Material for this exercise:
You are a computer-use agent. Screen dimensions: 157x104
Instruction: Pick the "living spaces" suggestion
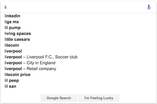[x=18, y=34]
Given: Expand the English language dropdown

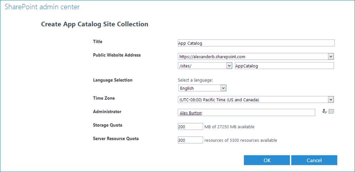Looking at the screenshot, I should click(x=224, y=88).
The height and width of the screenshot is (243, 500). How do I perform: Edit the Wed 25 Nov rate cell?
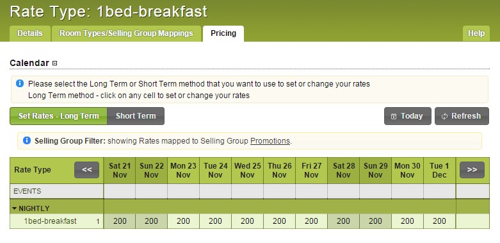coord(248,221)
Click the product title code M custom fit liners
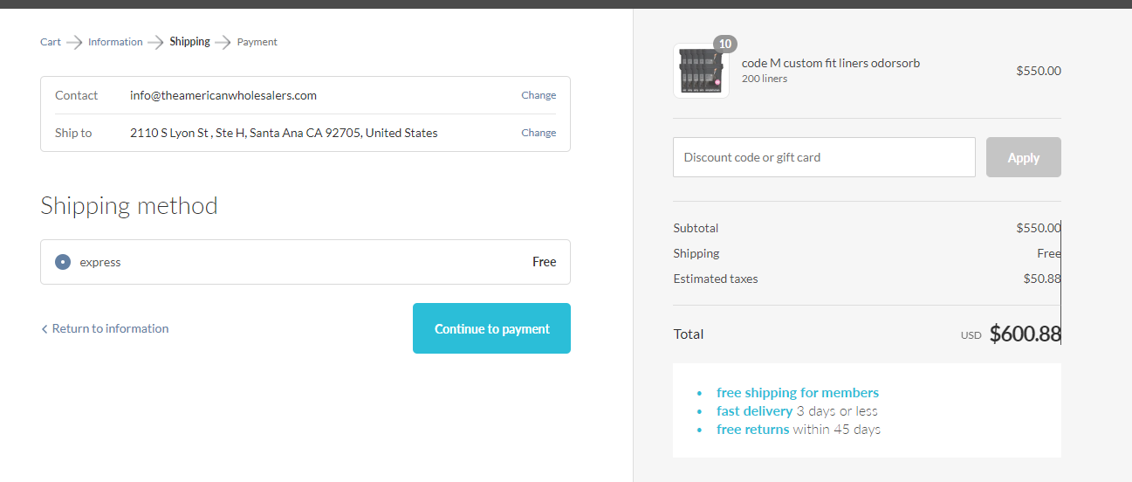This screenshot has height=482, width=1132. 831,63

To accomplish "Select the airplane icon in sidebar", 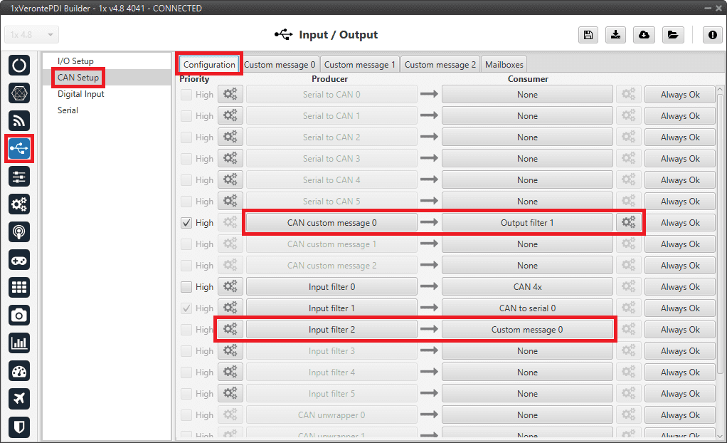I will tap(19, 398).
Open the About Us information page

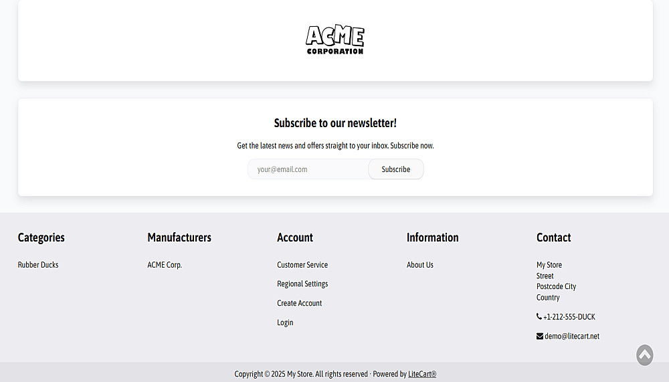tap(420, 265)
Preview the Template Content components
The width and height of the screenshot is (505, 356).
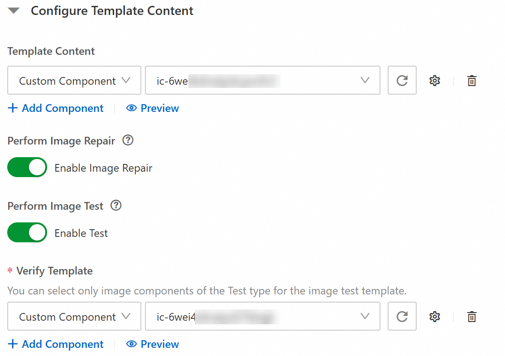153,108
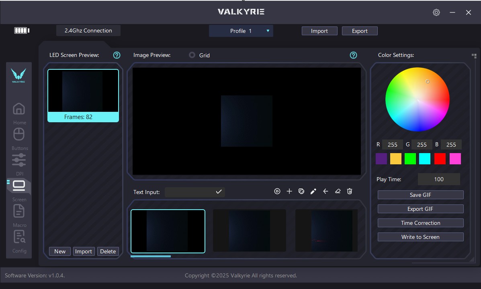This screenshot has width=481, height=289.
Task: Click the copy frame icon
Action: pyautogui.click(x=301, y=191)
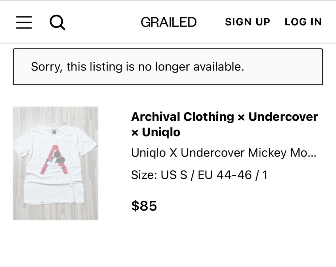Screen dimensions: 336x267
Task: Open the hamburger navigation menu
Action: tap(24, 22)
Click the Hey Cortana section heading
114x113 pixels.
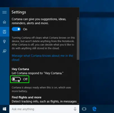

Problem to solve:
Please copy, exactly as written, the lines from the one that contains "Preview the Template Content components" through the end of the records, both ends included. Do not include the pictures.

Written reply:
Preview the Template Content components
The width and height of the screenshot is (505, 356).
153,108
This screenshot has width=481, height=289.
Task: Click the copy frame icon
Action: pyautogui.click(x=301, y=191)
Screen dimensions: 336x267
Task: Open the hamburger navigation menu
Action: tap(24, 22)
Click the Hey Cortana section heading
114x113 pixels.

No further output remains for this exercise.